George Gunn

Personal information
- Full name: George Vernon Gunn
- Born: 21 July 1905 West Bridgford, Nottinghamshire, England
- Died: 15 October 1957 (aged 52) Shelton, Shropshire, England
- Batting: Right-handed
- Bowling: Leg-break
- Relations: George Gunn (father); John Gunn (uncle); Ernest Stapleton (uncle);

Domestic team information
- 1928–1950: Nottinghamshire
- FC debut: 7 July 1928 Notts v West Indians
- Last FC: 12 August 1950 Notts v Derbyshire

Career statistics
| Competition | First-class |
| Matches | 266 |
| Runs scored | 10,337 |
| Batting average | 29.36 |
| 100s/50s | 11/56 |
| Top score | 184 |
| Balls bowled | 20,473 |
| Wickets | 281 |
| Bowling average | 35.67 |
| 5 wickets in innings | 9 |
| 10 wickets in match | 1 |
| Best bowling | 7/44 |
| Catches/stumpings | 114/– |
- Source: CricketArchive (subscription required), 30 March 2020

= George Gunn Jr. (cricketer) =

English cricketer

George Vernon Gunn (21 July 1905 – 15 October 1957) was an English cricketer who played first-class cricket for Nottinghamshire between 1928 and 1950. He was a right-handed middle-order batsman and a right-arm leg-break bowler.

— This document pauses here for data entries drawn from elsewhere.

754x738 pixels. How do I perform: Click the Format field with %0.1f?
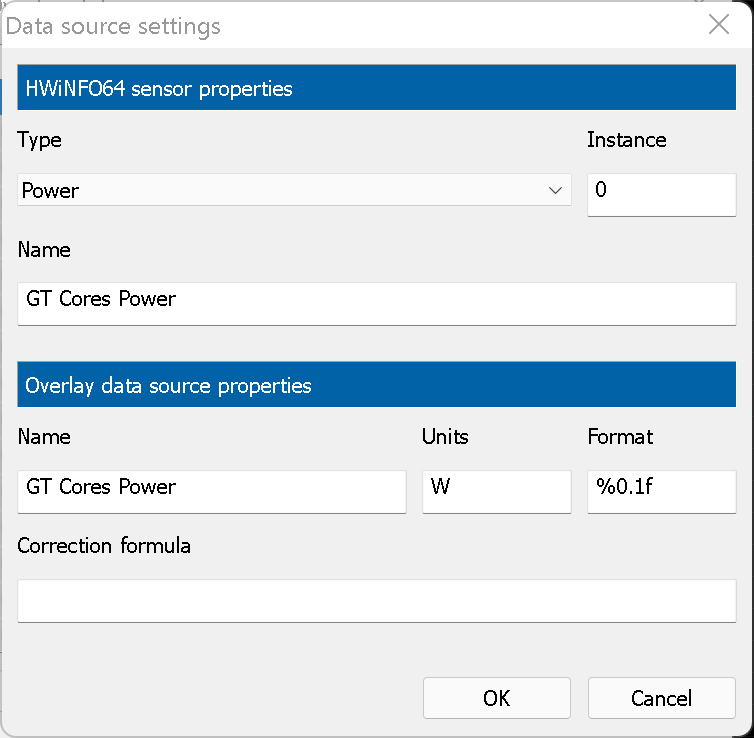[661, 491]
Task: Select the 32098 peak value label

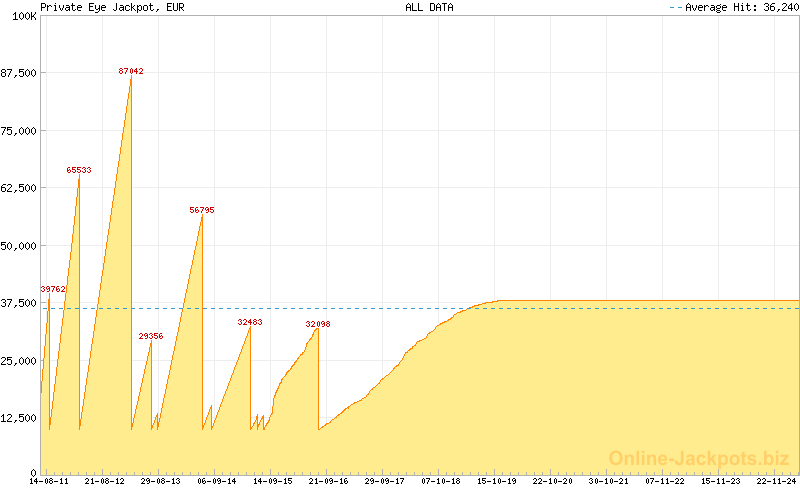Action: 318,324
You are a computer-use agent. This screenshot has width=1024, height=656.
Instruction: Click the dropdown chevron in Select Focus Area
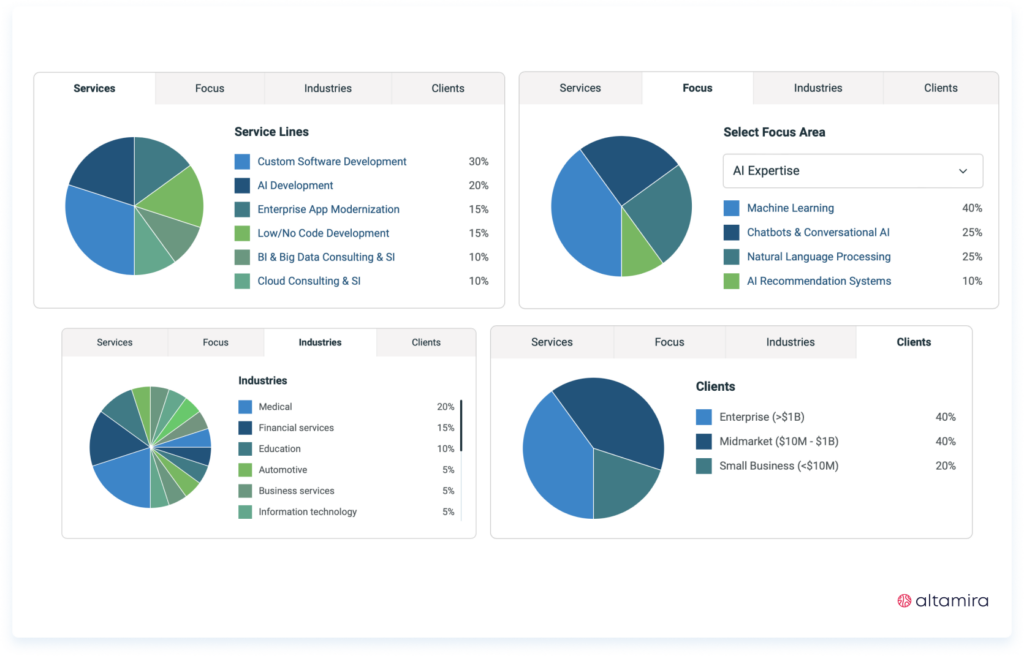tap(963, 171)
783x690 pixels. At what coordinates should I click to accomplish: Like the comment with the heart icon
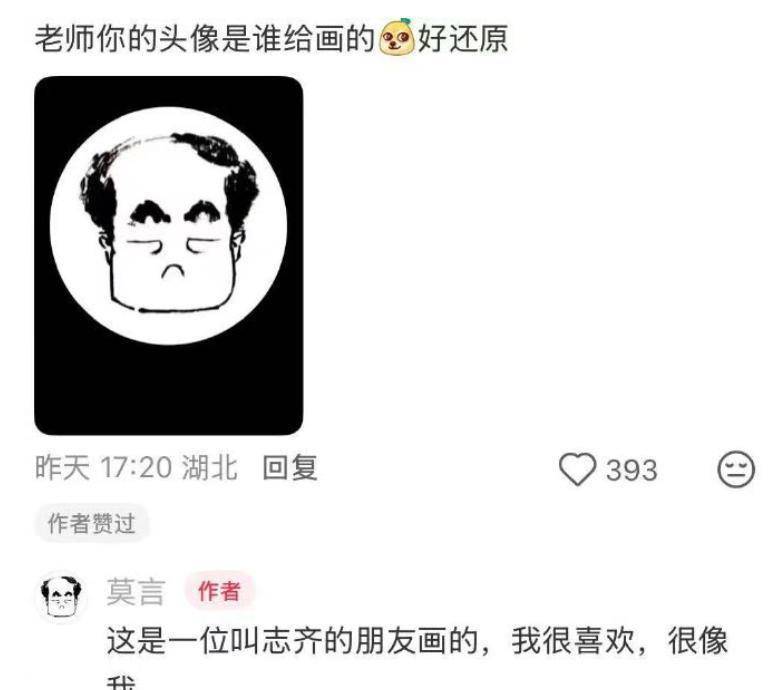point(577,469)
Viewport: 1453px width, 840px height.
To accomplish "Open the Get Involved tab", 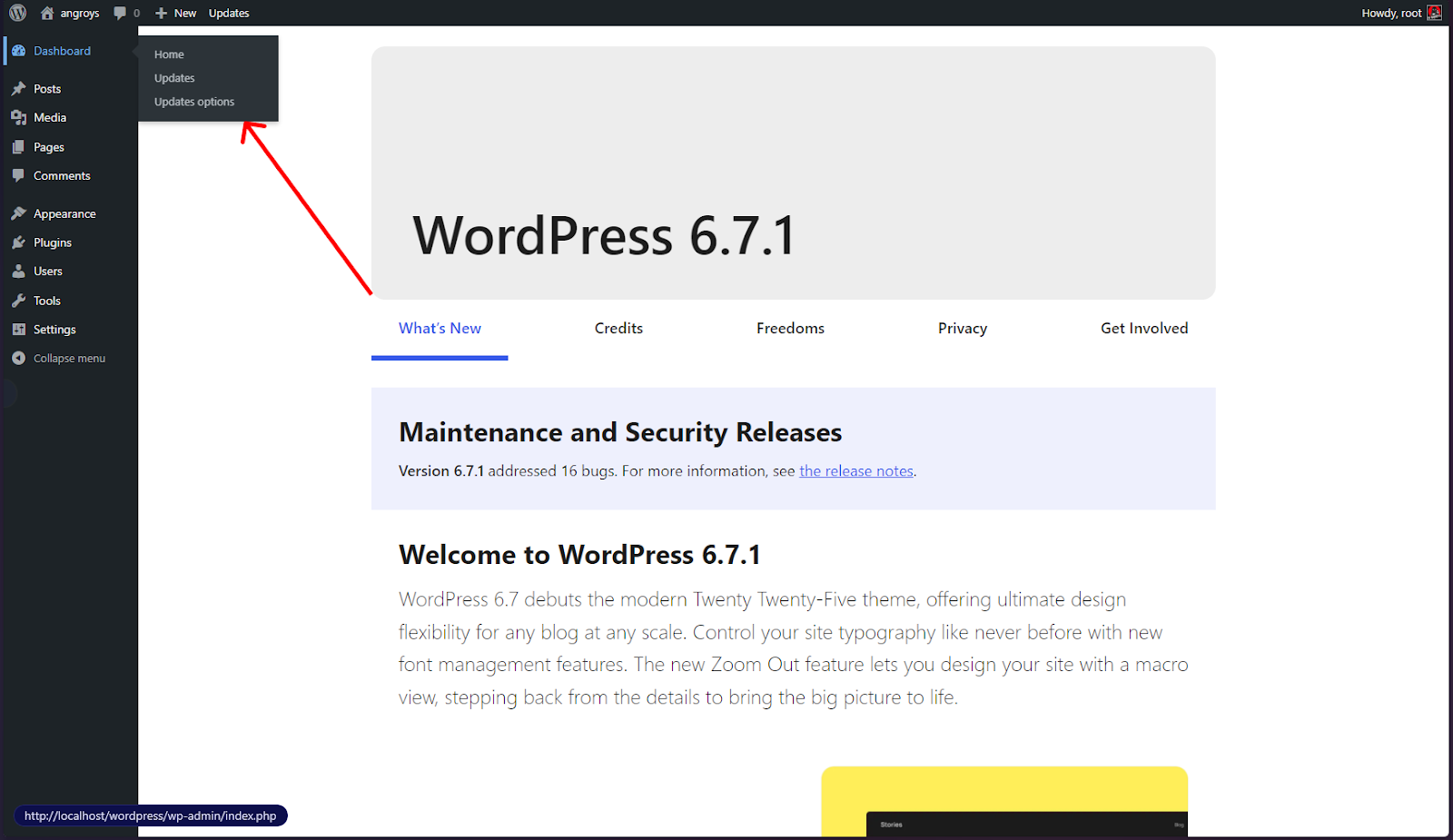I will pyautogui.click(x=1144, y=329).
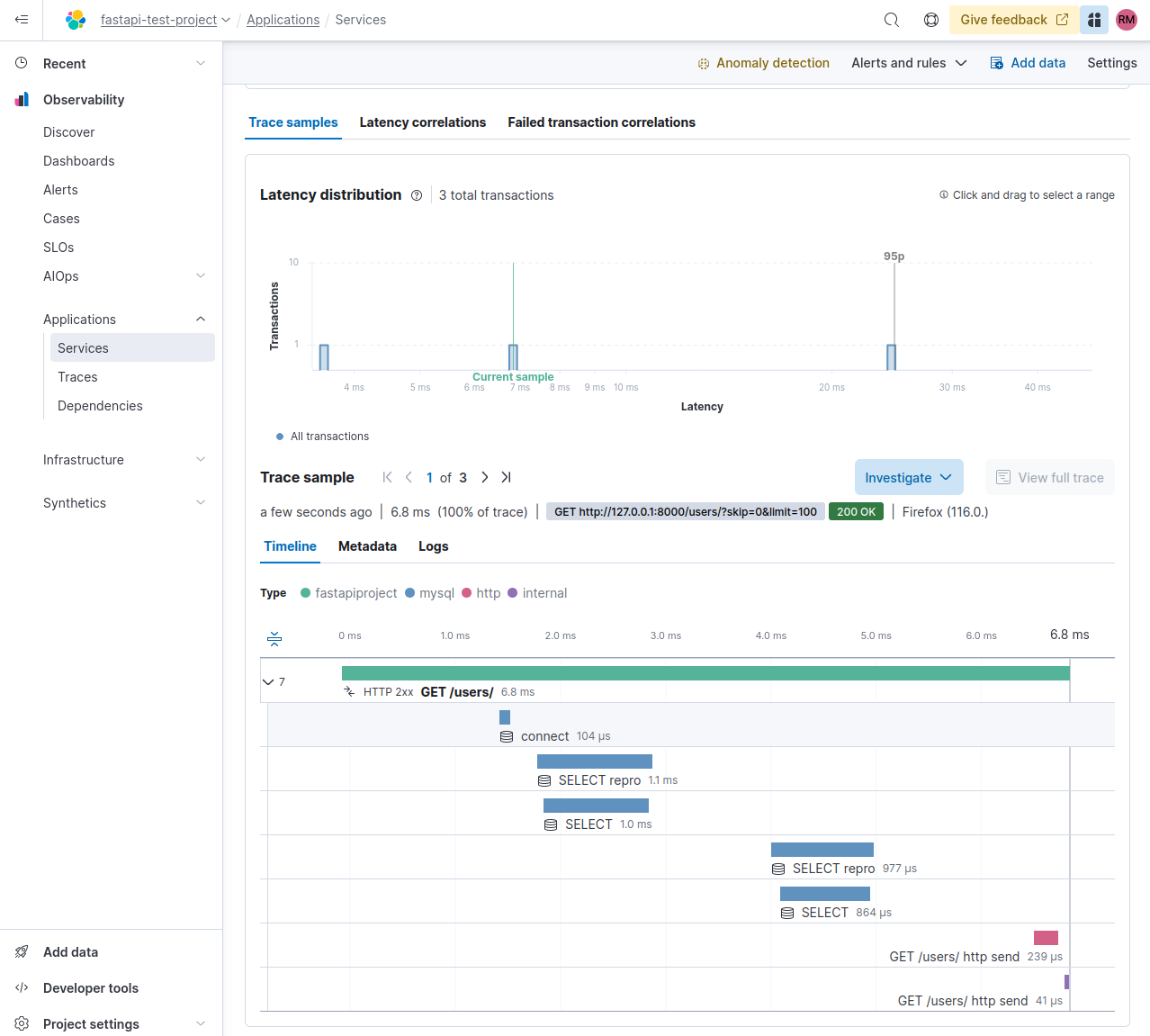Screen dimensions: 1150x1036
Task: Expand the Alerts and rules menu
Action: [909, 63]
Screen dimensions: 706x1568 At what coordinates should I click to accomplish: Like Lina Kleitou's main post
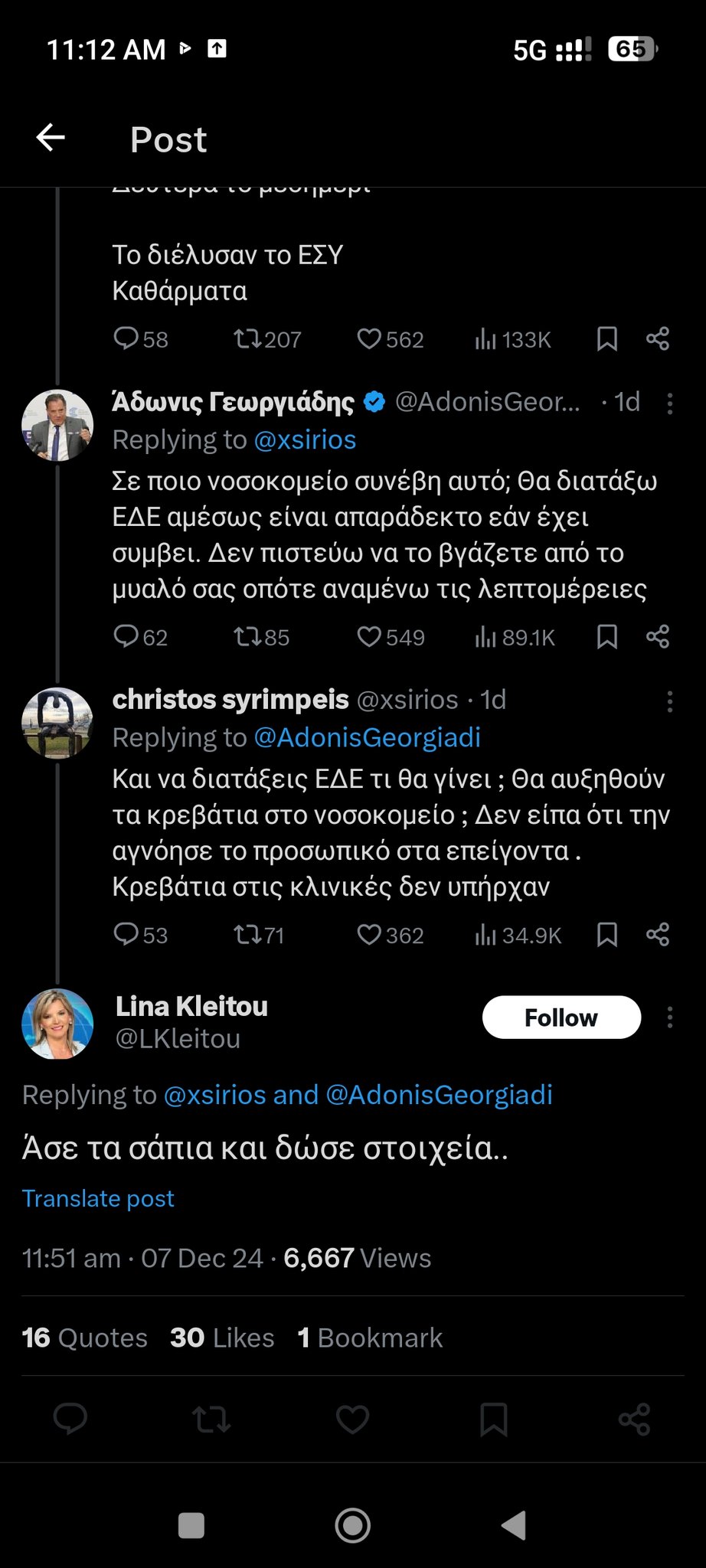coord(352,1419)
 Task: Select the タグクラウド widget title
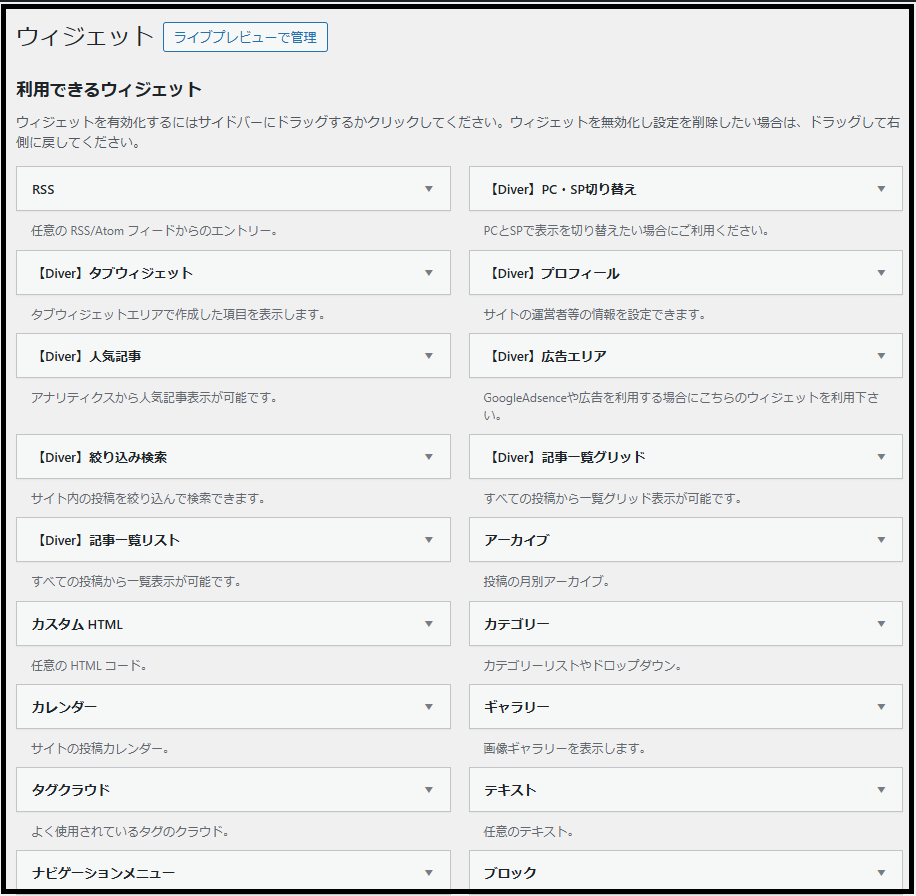click(71, 790)
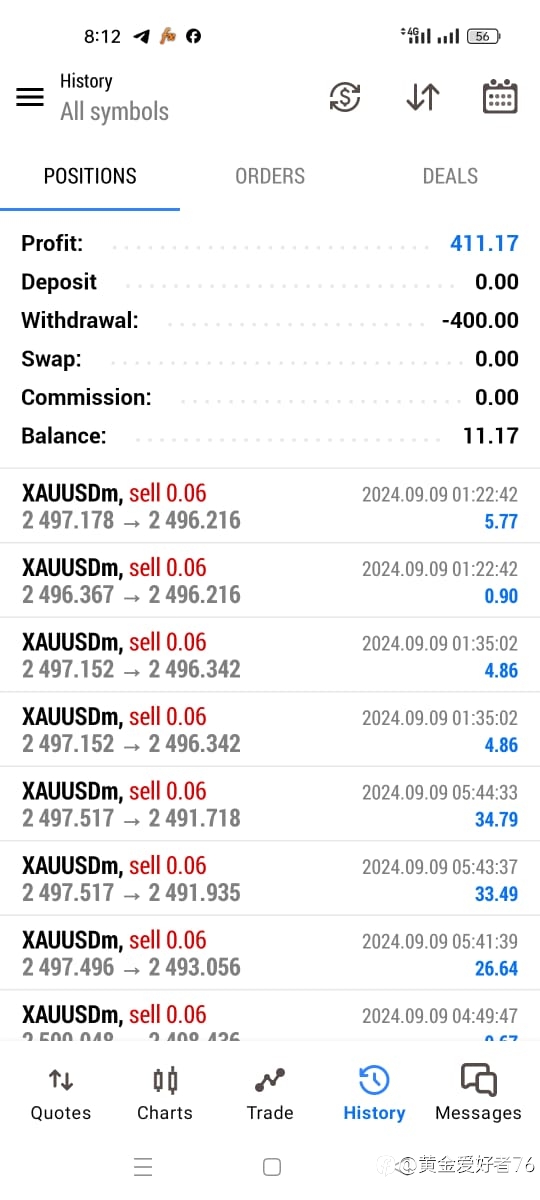The image size is (540, 1200).
Task: Open Messages from bottom navigation
Action: point(478,1093)
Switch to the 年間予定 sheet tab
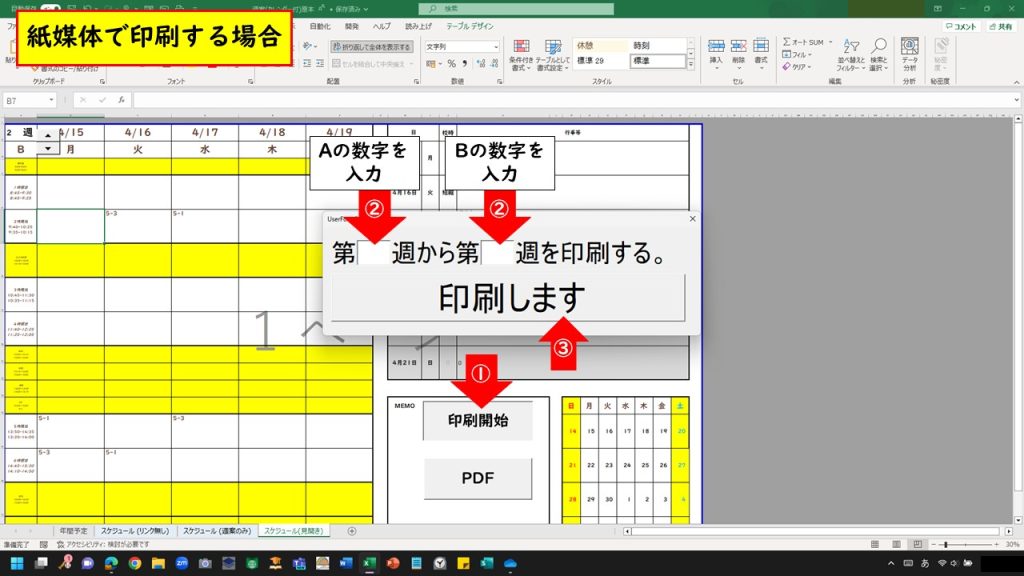 pos(73,531)
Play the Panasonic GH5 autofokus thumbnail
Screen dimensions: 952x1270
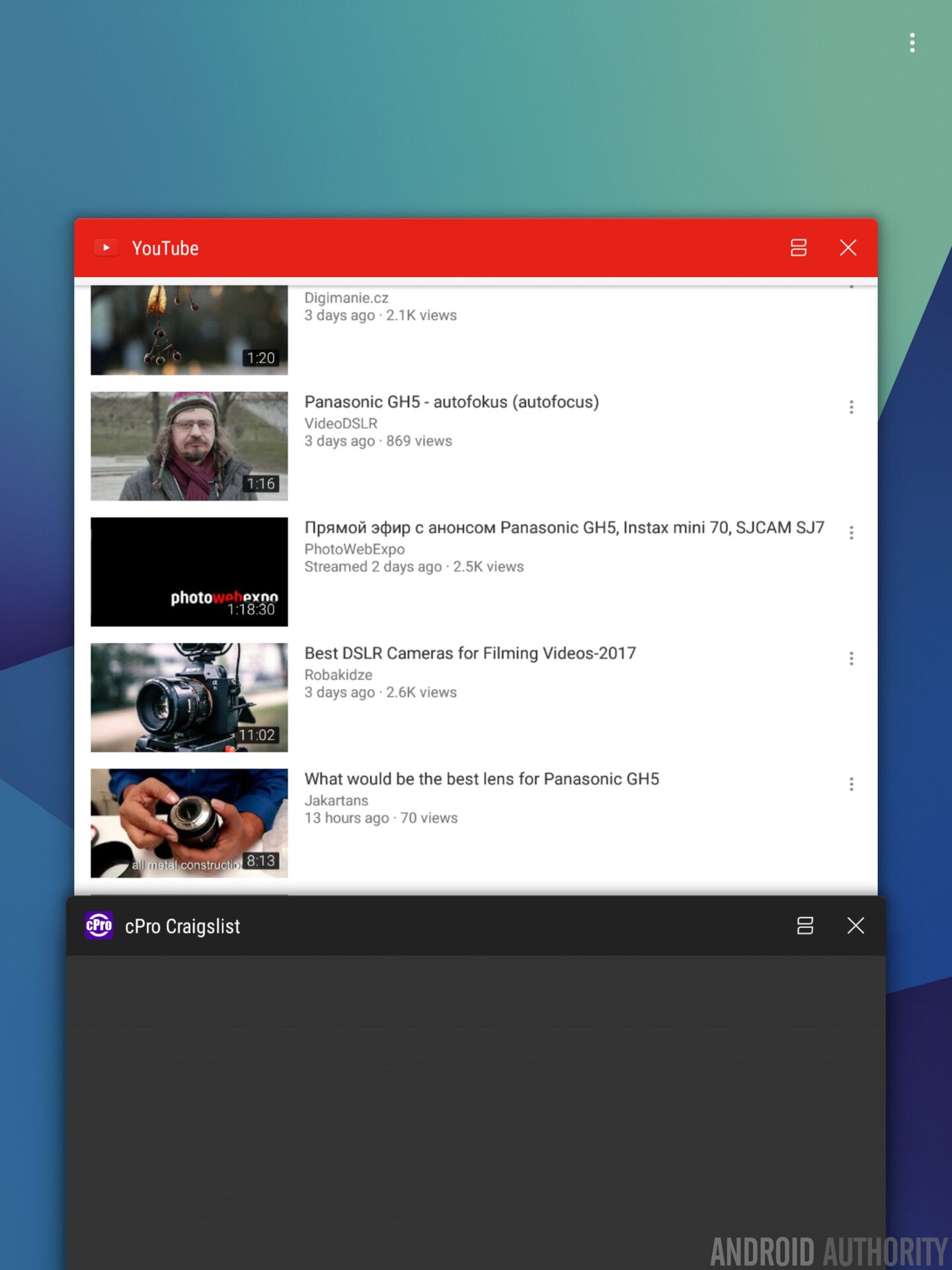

==Early life and background==
He was born in West Bridgford, Nottinghamshire in 1905. His father, George Gunn, and an uncle, John Gunn, played cricket for Nottinghamshire and England. Another uncle, Ernest Stapleton, played once for Derbyshire. He was generally known in his cricket career as George Gunn Jr or by his initials as G. V. Gunn.

==Playing career==
Gunn made his First-class cricket debut for Nottinghamshire in 1928 against the touring West Indians. He received his county cap in 1931.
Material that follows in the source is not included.